Docs

Filter Operators

SQL-like operators for metadata filters in bucket search — eq, ne, like, prefix, in, gt/gte/lt/lte, exists.

Bucket search accepts a filter object that narrows results by metadata. Plain scalar values are exact-match (backward compatible). Wrap a value in an operator dict to express richer predicates.

Operators

OperatorTypeExampleNotes
eqany{"eq": "urgent"}Exact match. Lowered to engine fast path.
neany{"ne": "draft"}Not-equal. Post-filter.
likestring{"like": "%legal%"}SQL LIKE: % = any chars, _ = single, \% / \_ = literal.
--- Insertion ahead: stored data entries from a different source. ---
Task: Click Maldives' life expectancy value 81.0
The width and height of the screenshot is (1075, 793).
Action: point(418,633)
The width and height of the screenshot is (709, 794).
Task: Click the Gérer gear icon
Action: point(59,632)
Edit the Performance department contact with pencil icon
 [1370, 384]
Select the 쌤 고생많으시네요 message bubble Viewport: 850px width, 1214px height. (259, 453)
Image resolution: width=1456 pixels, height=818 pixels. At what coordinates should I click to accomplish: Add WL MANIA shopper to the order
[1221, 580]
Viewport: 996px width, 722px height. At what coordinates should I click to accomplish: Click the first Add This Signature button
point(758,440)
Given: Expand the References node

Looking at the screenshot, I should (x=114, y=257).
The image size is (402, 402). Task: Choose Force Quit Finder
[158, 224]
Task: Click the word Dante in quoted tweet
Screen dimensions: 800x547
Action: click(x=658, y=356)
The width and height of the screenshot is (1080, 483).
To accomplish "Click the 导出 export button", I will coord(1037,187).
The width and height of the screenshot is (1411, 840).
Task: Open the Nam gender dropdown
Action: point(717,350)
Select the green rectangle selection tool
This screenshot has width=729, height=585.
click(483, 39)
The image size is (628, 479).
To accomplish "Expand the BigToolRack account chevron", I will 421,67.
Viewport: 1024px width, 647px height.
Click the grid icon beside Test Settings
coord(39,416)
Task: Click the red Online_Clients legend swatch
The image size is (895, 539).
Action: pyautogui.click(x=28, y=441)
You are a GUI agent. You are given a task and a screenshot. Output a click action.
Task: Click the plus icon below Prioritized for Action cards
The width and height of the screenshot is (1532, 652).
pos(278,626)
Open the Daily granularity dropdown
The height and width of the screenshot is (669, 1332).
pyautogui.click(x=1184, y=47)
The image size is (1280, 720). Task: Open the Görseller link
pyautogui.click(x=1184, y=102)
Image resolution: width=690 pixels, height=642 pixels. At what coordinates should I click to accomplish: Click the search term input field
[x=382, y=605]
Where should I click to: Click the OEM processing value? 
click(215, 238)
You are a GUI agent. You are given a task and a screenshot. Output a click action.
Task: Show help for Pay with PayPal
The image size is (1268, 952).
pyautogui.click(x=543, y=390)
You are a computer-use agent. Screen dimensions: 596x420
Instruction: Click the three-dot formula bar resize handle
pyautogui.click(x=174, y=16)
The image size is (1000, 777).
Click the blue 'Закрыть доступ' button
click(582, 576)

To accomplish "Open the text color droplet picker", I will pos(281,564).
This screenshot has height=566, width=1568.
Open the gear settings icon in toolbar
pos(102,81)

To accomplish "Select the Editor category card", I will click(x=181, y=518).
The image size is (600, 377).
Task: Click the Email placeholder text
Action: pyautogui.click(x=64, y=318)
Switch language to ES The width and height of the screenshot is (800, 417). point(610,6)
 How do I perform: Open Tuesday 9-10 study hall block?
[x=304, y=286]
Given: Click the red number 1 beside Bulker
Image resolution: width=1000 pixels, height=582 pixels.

Case-insensitive.
prefixstring{"prefix": "2024-"}Starts-with. Case-insensitive.
inarray{"in": ["a","b","c"]}Membership. Max 100 entries.
gt / gtenumber / ISO date{"gte": 0.8}Greater-than (or equal). Numeric coercion, ISO date string fallback.
lt / ltenumber / ISO date{"lt": 100}Less-than (or equal).
existsboolean{"exists": true}true requires field present and non-empty; false requires missing.

Example

bashcurl -X POST https://api.schift.io/v1/buckets/{bucket_id}/search \
  -H "Authorization: Bearer $SCHIFT_API_KEY" \
  -H "Content-Type: application/json" \
  -d '{
    "query": "fire safety inspection cycle",
    "top_k": 10,
    "min_score": 0.6,
    "filter": {
      "tag": "urgent",
      "source_url": {"like": "%fire-safety%"},
      "filename":   {"prefix": "2024-"},
      "doc_type":   {"in": ["policy", "spec"]},
      "score":      {"gte": 0.8},
      "stage":      {"ne": "draft"},
      "author":     {"exists": true}
    }
  }'

Filters are conjunctive (AND)

Top-level operator clauses must all match. Use in for OR within a single key, or $or (below) for cross-key OR.

Cross-key OR (`$or`)

Use $or for disjunctive predicates across different metadata keys. Each arm is a full sub-filter dict and supports any operator.

json{
  "filter": {
    "doc_type": "policy",
    "$or": [
      {"severity": "high"},
      {"priority": {"in": ["P0", "P1"]}}
    ]
  }
}

The above matches docs where doc_type=policy AND (severity=high OR priority∈{P0,P1}). Nesting allowed up to 3 levels; max 16 arms per $or.

Result ranking

Filters never modify scores — they prune the candidate set. The engine fetches top_k * 3 candidates when post-filter operators are present to absorb shrinkage, then trims to top_k after filtering.

min_score

A top-level min_score (0.0–1.0) drops hits whose final score is below the threshold, applied after rerank. Useful as a hallucination defense in chatbot pipelines.

Safety

Patterns are length-capped (256 chars), wildcard count is capped (16), and in lists are capped (100 entries). Patterns are translated to anchored case-insensitive regex with all metacharacters escaped — no SQL injection surface.